Task instructions => Format every nonblank line of the records below as a Markdown table, with a running count in a column headed Row and the line itself in a column headed Line.

Listed records =>
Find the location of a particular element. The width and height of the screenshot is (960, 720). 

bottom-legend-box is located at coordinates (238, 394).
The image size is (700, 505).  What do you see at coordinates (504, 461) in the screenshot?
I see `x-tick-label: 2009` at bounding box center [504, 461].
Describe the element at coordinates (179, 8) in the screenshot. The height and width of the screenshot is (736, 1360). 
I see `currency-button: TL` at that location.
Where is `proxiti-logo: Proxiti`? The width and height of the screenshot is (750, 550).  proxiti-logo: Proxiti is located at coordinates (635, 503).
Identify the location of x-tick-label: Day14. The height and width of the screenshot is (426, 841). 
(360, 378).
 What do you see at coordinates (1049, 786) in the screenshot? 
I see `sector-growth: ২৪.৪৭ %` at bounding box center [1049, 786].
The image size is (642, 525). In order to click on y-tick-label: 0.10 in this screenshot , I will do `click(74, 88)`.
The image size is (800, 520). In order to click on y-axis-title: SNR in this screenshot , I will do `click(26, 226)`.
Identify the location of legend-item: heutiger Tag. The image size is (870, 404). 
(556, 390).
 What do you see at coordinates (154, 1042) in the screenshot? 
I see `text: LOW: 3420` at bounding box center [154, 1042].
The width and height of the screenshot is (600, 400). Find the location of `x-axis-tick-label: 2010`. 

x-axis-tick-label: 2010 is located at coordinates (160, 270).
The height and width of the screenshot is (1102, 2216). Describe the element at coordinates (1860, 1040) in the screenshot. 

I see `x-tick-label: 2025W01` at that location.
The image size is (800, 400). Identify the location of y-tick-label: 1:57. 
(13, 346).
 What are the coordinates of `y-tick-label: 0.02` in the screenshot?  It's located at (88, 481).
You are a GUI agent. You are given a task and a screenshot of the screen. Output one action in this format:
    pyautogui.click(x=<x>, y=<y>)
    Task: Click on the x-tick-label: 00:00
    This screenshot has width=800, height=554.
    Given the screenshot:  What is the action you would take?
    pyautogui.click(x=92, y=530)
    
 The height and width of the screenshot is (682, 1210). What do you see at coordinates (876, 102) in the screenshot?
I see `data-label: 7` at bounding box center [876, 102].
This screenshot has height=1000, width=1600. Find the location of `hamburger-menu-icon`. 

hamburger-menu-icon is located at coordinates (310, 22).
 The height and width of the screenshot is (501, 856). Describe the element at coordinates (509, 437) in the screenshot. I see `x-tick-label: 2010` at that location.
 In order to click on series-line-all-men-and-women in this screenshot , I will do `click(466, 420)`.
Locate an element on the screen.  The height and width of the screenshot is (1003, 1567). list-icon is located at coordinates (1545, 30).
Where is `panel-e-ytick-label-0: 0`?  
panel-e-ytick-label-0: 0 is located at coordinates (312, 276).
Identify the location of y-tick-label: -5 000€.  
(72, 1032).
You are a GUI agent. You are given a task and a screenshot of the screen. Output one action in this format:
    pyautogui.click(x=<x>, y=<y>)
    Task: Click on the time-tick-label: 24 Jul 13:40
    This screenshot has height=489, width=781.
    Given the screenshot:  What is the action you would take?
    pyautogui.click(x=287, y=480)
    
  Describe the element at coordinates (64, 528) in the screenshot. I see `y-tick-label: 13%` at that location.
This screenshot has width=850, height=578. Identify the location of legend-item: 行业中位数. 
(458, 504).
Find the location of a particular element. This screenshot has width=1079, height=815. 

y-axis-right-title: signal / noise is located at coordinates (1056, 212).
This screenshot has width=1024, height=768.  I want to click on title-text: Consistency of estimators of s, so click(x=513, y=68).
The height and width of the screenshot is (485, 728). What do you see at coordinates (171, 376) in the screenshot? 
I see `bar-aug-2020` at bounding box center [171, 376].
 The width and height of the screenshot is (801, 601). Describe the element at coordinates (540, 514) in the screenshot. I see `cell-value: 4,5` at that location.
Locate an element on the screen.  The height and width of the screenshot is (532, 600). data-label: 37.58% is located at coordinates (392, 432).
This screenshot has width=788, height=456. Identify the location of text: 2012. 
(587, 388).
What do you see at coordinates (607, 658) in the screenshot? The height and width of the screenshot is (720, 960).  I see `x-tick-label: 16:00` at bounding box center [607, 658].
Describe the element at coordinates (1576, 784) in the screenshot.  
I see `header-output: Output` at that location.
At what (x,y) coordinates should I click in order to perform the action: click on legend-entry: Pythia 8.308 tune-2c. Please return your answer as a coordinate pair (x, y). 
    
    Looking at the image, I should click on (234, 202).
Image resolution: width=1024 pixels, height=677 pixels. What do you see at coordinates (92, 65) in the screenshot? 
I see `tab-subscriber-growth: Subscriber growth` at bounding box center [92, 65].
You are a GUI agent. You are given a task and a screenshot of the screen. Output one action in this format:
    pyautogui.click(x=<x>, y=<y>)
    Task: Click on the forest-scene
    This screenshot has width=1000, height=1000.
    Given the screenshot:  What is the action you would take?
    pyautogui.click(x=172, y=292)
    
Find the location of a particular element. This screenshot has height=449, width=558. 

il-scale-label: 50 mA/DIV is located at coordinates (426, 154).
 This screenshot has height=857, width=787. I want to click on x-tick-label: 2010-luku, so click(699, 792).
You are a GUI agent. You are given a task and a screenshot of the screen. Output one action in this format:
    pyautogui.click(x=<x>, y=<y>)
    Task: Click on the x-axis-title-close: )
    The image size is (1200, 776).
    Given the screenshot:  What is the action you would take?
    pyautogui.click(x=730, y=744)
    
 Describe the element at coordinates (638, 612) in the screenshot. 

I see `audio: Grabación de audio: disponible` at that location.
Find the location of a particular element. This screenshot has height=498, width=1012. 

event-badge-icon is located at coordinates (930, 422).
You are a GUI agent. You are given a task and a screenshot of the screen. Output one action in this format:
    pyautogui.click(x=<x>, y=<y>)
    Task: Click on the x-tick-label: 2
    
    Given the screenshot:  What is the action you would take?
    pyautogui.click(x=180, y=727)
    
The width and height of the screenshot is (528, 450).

Exercise answer =>
| Row | Line |
|---|---|
| 1 | Find the location of a particular element. The width and height of the screenshot is (960, 720).  |
| 2 | bottom-legend-box is located at coordinates (238, 394). |
| 3 | The image size is (700, 505).  What do you see at coordinates (504, 461) in the screenshot? |
| 4 | I see `x-tick-label: 2009` at bounding box center [504, 461]. |
| 5 | Describe the element at coordinates (179, 8) in the screenshot. The height and width of the screenshot is (736, 1360).  |
| 6 | I see `currency-button: TL` at that location. |
| 7 | Where is `proxiti-logo: Proxiti`? The width and height of the screenshot is (750, 550).  proxiti-logo: Proxiti is located at coordinates (635, 503). |
| 8 | Identify the location of x-tick-label: Day14. The height and width of the screenshot is (426, 841).  |
| 9 | (360, 378). |
| 10 |  What do you see at coordinates (1049, 786) in the screenshot?  |
| 11 | I see `sector-growth: ২৪.৪৭ %` at bounding box center [1049, 786]. |
| 12 | The image size is (642, 525). In order to click on y-tick-label: 0.10 in this screenshot , I will do `click(74, 88)`. |
| 13 | The image size is (800, 520). In order to click on y-axis-title: SNR in this screenshot , I will do `click(26, 226)`. |
| 14 | Identify the location of legend-item: heutiger Tag. The image size is (870, 404).  |
| 15 | (556, 390). |
| 16 |  What do you see at coordinates (154, 1042) in the screenshot?  |
| 17 | I see `text: LOW: 3420` at bounding box center [154, 1042]. |
| 18 | The width and height of the screenshot is (600, 400). Find the location of `x-axis-tick-label: 2010`.  |
| 19 | x-axis-tick-label: 2010 is located at coordinates (160, 270). |
| 20 | The height and width of the screenshot is (1102, 2216). Describe the element at coordinates (1860, 1040) in the screenshot.  |
| 21 | I see `x-tick-label: 2025W01` at that location. |
| 22 | The image size is (800, 400). Identify the location of y-tick-label: 1:57.  |
| 23 | (13, 346). |
| 24 |  What are the coordinates of `y-tick-label: 0.02` in the screenshot?  It's located at (88, 481). |
| 25 | You are a GUI agent. You are given a task and a screenshot of the screen. Output one action in this format: |
| 26 |     pyautogui.click(x=<x>, y=<y>) |
| 27 |     Task: Click on the x-tick-label: 00:00 |
| 28 |     This screenshot has width=800, height=554. |
| 29 |     Given the screenshot:  What is the action you would take? |
| 30 |     pyautogui.click(x=92, y=530) |
| 31 |  The height and width of the screenshot is (682, 1210). What do you see at coordinates (876, 102) in the screenshot? |
| 32 | I see `data-label: 7` at bounding box center [876, 102]. |
| 33 | This screenshot has height=1000, width=1600. Find the location of `hamburger-menu-icon`.  |
| 34 | hamburger-menu-icon is located at coordinates (310, 22). |
| 35 |  The height and width of the screenshot is (501, 856). Describe the element at coordinates (509, 437) in the screenshot. I see `x-tick-label: 2010` at that location. |
| 36 |  In order to click on series-line-all-men-and-women in this screenshot , I will do `click(466, 420)`. |
| 37 | Locate an element on the screen.  The height and width of the screenshot is (1003, 1567). list-icon is located at coordinates (1545, 30). |
| 38 | Where is `panel-e-ytick-label-0: 0`?   |
| 39 | panel-e-ytick-label-0: 0 is located at coordinates (312, 276). |
| 40 | Identify the location of y-tick-label: -5 000€.   |
| 41 | (72, 1032). |
| 42 | You are a GUI agent. You are given a task and a screenshot of the screen. Output one action in this format: |
| 43 |     pyautogui.click(x=<x>, y=<y>) |
| 44 |     Task: Click on the time-tick-label: 24 Jul 13:40 |
| 45 |     This screenshot has height=489, width=781. |
| 46 |     Given the screenshot:  What is the action you would take? |
| 47 |     pyautogui.click(x=287, y=480) |
| 48 |   Describe the element at coordinates (64, 528) in the screenshot. I see `y-tick-label: 13%` at that location. |
| 49 | This screenshot has width=850, height=578. Identify the location of legend-item: 行业中位数.  |
| 50 | (458, 504). |
| 51 | Find the location of a particular element. This screenshot has width=1079, height=815.  |
| 52 | y-axis-right-title: signal / noise is located at coordinates (1056, 212). |
| 53 | This screenshot has width=1024, height=768.  I want to click on title-text: Consistency of estimators of s, so click(x=513, y=68). |
| 54 | The height and width of the screenshot is (485, 728). What do you see at coordinates (171, 376) in the screenshot?  |
| 55 | I see `bar-aug-2020` at bounding box center [171, 376]. |
| 56 |  The width and height of the screenshot is (801, 601). Describe the element at coordinates (540, 514) in the screenshot. I see `cell-value: 4,5` at that location. |
| 57 | Locate an element on the screen.  The height and width of the screenshot is (532, 600). data-label: 37.58% is located at coordinates (392, 432). |
| 58 | This screenshot has width=788, height=456. Identify the location of text: 2012.  |
| 59 | (587, 388). |
| 60 | What do you see at coordinates (607, 658) in the screenshot? The height and width of the screenshot is (720, 960).  I see `x-tick-label: 16:00` at bounding box center [607, 658]. |
| 61 | Describe the element at coordinates (1576, 784) in the screenshot.   |
| 62 | I see `header-output: Output` at that location. |
| 63 | At what (x,y) coordinates should I click in order to perform the action: click on legend-entry: Pythia 8.308 tune-2c. Please return your answer as a coordinate pair (x, y).  |
| 64 |     Looking at the image, I should click on (234, 202). |
| 65 | Image resolution: width=1024 pixels, height=677 pixels. What do you see at coordinates (92, 65) in the screenshot?  |
| 66 | I see `tab-subscriber-growth: Subscriber growth` at bounding box center [92, 65]. |
| 67 | You are a GUI agent. You are given a task and a screenshot of the screen. Output one action in this format: |
| 68 |     pyautogui.click(x=<x>, y=<y>) |
| 69 |     Task: Click on the forest-scene |
| 70 |     This screenshot has width=1000, height=1000. |
| 71 |     Given the screenshot:  What is the action you would take? |
| 72 |     pyautogui.click(x=172, y=292) |
| 73 | Find the location of a particular element. This screenshot has height=449, width=558.  |
| 74 | il-scale-label: 50 mA/DIV is located at coordinates (426, 154). |
| 75 |  This screenshot has height=857, width=787. I want to click on x-tick-label: 2010-luku, so click(699, 792). |
| 76 | You are a GUI agent. You are given a task and a screenshot of the screen. Output one action in this format: |
| 77 |     pyautogui.click(x=<x>, y=<y>) |
| 78 |     Task: Click on the x-axis-title-close: ) |
| 79 |     The image size is (1200, 776). |
| 80 |     Given the screenshot:  What is the action you would take? |
| 81 |     pyautogui.click(x=730, y=744) |
| 82 |  Describe the element at coordinates (638, 612) in the screenshot.  |
| 83 | I see `audio: Grabación de audio: disponible` at that location. |
| 84 | Find the location of a particular element. This screenshot has height=498, width=1012.  |
| 85 | event-badge-icon is located at coordinates (930, 422). |
| 86 | You are a GUI agent. You are given a task and a screenshot of the screen. Output one action in this format: |
| 87 |     pyautogui.click(x=<x>, y=<y>) |
| 88 |     Task: Click on the x-tick-label: 2 |
| 89 |     Given the screenshot:  What is the action you would take? |
| 90 |     pyautogui.click(x=180, y=727) |
| 91 | The width and height of the screenshot is (528, 450). |